● **Your objective**
Within the entries underneath, how many lines include the string "Jawaban"? State only the number.

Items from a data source
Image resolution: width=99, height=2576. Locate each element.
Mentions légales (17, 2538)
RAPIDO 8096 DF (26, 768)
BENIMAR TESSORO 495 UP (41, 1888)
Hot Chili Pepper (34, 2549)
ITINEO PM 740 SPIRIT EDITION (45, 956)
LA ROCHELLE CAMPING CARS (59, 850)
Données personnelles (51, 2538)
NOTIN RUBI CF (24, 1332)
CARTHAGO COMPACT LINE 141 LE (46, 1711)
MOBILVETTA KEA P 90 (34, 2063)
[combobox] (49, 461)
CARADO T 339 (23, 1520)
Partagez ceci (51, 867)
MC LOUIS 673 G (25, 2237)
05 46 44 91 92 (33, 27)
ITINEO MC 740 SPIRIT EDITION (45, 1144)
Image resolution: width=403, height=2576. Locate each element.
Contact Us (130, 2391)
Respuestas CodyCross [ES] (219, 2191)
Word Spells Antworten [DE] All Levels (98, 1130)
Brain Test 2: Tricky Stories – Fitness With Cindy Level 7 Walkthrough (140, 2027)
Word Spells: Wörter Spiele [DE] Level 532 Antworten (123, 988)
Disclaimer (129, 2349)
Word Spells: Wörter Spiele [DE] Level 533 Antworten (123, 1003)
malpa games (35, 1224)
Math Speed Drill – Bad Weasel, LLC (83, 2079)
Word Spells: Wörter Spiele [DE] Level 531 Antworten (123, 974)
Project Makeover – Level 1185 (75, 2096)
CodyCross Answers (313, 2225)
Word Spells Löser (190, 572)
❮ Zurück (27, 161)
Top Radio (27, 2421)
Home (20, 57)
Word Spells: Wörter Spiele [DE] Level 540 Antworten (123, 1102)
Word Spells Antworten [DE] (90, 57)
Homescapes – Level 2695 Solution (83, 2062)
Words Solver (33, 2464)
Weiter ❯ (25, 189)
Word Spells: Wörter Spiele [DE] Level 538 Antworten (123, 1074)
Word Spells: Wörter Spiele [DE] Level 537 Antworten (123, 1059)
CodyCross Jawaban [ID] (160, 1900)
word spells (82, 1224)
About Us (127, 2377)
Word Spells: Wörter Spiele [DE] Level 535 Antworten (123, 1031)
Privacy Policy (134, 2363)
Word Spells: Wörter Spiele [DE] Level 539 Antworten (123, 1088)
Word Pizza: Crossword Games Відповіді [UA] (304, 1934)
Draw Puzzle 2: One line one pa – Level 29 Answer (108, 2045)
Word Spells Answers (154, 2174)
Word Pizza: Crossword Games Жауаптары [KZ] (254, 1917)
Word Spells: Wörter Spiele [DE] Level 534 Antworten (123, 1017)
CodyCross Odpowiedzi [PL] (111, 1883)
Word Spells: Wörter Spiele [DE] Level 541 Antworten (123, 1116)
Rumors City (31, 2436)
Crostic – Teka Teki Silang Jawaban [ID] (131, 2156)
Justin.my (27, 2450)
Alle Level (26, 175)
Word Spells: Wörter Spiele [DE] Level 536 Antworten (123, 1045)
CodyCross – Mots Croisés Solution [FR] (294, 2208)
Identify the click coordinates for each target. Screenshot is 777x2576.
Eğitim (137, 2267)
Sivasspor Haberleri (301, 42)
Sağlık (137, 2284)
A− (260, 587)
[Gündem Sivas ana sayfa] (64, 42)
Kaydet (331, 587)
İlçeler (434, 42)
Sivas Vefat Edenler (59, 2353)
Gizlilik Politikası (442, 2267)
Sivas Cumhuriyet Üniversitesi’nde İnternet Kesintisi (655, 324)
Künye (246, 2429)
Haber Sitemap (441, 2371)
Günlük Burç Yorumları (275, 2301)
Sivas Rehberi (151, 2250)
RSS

● **Output below**
2